PARAMETER	DESCRIPTION
`intervals`	Genomic intervals. TYPE: `DataFrame`
`pssm`	PSSM DataFrame (A, C, G, T columns). TYPE: `DataFrame`
`spat`	Spatial model. TYPE: `DataFrame \| None` DEFAULT: `None`
`bidirect`	Score both orientations. TYPE: `bool` DEFAULT: `True`
`prior`	Uniform prior. TYPE: `float` DEFAULT: `0.01`
`size`	Normalize intervals to this size. TYPE: `int \| None` DEFAULT: `None`

RETURNS	DESCRIPTION
`ndarray`	2-D array of shape `(n_intervals, seq_length)` with per-position scores. Positions where the PSSM does not fit contain NaN.

gintervals_center_by_pssm ¶

gintervals_center_by_pssm(intervals: DataFrame, pssm: DataFrame, size: int, *, spat: DataFrame | None = None, bidirect: bool = True, prior: float = 0.01) -> pd.DataFrame

Center intervals by the position with maximum PSSM score.
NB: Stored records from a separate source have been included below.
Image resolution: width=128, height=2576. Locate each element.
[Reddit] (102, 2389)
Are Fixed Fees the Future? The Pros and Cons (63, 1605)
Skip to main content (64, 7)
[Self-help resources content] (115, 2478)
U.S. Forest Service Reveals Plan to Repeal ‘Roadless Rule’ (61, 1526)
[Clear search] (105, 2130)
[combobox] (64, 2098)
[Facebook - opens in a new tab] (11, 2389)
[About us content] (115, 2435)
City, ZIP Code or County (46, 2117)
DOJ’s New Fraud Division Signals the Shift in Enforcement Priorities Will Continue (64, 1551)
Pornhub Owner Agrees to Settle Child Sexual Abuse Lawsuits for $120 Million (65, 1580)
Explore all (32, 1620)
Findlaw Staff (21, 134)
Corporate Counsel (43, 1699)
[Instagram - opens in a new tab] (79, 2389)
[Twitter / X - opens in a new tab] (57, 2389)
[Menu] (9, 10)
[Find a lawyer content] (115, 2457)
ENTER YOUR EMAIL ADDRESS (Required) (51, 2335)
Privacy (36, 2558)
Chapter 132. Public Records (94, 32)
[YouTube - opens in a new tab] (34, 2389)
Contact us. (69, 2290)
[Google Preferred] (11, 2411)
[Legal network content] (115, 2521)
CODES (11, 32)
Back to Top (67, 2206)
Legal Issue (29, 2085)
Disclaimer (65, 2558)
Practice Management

For each interval, computes per-position PWM scores and finds the position with the highest score. The interval is then re-centered on that position and normalized to size bp. Mirrors the R gintervals.center_by_pssm() function.

PARAMETER	DESCRIPTION
`intervals`	Genomic intervals. TYPE: `DataFrame`
`pssm`	PSSM DataFrame (A, C, G, T columns). TYPE: `DataFrame`
`size`	Target interval size after re-centering. TYPE: `int`
`spat`	Spatial model. TYPE: `DataFrame \| None` DEFAULT: `None`
`bidirect`	Score both orientations. TYPE: `bool` DEFAULT: `True`
`prior`	Uniform prior. TYPE: `float` DEFAULT: `0.01`

RETURNS	DESCRIPTION
`DataFrame`	Re-centered intervals with `chrom`, `start`, `end` (and any extra columns from the input).